-- Opening Marker --

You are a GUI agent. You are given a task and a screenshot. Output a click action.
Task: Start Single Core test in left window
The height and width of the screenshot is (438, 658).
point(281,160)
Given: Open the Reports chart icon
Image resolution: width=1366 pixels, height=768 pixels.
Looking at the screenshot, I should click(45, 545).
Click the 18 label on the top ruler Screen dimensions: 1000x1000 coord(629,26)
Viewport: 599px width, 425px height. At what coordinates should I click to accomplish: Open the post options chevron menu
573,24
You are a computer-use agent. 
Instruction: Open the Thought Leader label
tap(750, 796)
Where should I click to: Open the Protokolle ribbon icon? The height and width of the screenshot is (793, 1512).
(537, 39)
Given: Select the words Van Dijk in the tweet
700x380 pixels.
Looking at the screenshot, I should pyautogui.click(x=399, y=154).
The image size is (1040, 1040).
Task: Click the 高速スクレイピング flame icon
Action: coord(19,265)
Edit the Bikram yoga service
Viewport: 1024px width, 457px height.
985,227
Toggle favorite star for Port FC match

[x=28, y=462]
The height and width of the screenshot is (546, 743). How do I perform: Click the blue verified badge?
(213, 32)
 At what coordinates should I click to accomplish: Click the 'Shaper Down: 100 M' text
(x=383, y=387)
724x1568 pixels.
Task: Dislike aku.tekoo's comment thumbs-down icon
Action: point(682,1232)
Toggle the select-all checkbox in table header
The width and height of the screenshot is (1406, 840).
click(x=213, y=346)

-- Closing Marker --

> Problem to solve
Every line holding the word "agent" should be copied out of the material.

> Exercise answer
You are a GUI agent. You are given a task and a screenshot. Output a click action.
You are a computer-use agent. 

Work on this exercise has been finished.